### INSTRUCTIONS TO FOLLOW
Exactly as they appear below, repeat the lines from the one with "会員登録 (699, 43)" through the one with "Autóalkatrész lada olajszűrő", and no others.

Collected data
===

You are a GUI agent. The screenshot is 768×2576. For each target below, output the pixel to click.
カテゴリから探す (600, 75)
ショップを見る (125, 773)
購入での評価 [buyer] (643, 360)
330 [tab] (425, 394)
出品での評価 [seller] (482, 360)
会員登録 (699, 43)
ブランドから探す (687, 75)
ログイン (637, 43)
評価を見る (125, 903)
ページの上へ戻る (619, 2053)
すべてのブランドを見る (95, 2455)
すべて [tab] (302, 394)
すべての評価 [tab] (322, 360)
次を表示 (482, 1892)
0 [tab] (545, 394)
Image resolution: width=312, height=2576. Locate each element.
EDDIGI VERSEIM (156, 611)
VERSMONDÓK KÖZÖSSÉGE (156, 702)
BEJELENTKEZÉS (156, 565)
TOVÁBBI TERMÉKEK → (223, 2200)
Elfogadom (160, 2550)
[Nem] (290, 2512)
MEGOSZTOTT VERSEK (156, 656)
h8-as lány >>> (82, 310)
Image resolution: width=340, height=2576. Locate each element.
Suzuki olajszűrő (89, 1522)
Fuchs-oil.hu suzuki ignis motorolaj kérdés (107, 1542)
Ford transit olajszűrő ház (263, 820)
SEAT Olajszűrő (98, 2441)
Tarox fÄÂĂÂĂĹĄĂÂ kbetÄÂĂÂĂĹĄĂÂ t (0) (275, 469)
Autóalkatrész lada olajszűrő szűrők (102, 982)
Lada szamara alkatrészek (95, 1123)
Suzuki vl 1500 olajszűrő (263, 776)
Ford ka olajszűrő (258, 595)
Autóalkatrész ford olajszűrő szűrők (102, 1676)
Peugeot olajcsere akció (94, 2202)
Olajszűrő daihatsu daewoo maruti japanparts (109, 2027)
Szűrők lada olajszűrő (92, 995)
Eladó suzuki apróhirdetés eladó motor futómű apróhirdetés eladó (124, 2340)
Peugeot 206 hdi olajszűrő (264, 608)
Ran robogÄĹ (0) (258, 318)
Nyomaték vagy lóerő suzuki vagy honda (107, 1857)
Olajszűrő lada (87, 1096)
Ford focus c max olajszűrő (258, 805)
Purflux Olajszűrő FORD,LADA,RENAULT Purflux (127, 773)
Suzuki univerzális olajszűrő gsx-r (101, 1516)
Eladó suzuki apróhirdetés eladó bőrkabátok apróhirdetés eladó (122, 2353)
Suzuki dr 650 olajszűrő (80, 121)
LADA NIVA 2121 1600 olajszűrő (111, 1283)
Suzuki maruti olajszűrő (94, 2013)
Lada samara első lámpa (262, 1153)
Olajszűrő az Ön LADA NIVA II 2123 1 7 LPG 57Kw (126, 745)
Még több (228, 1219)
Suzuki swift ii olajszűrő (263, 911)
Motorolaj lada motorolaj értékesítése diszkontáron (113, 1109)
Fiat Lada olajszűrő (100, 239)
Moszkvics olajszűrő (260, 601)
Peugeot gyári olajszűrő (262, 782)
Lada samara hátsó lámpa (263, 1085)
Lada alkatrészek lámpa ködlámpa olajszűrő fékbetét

===

### ANSWER TO THE PROBLEM
会員登録 (699, 43)
ブランドから探す (687, 75)
ログイン (637, 43)
評価を見る (125, 903)
ページの上へ戻る (619, 2053)
すべてのブランドを見る (95, 2455)
すべて [tab] (302, 394)
すべての評価 [tab] (322, 360)
次を表示 (482, 1892)
0 [tab] (545, 394)
Image resolution: width=312, height=2576. Locate each element.
EDDIGI VERSEIM (156, 611)
VERSMONDÓK KÖZÖSSÉGE (156, 702)
BEJELENTKEZÉS (156, 565)
TOVÁBBI TERMÉKEK → (223, 2200)
Elfogadom (160, 2550)
[Nem] (290, 2512)
MEGOSZTOTT VERSEK (156, 656)
h8-as lány >>> (82, 310)
Image resolution: width=340, height=2576. Locate each element.
Suzuki olajszűrő (89, 1522)
Fuchs-oil.hu suzuki ignis motorolaj kérdés (107, 1542)
Ford transit olajszűrő ház (263, 820)
SEAT Olajszűrő (98, 2441)
Tarox fÄÂĂÂĂĹĄĂÂ kbetÄÂĂÂĂĹĄĂÂ t (0) (275, 469)
Autóalkatrész lada olajszűrő szűrők (102, 982)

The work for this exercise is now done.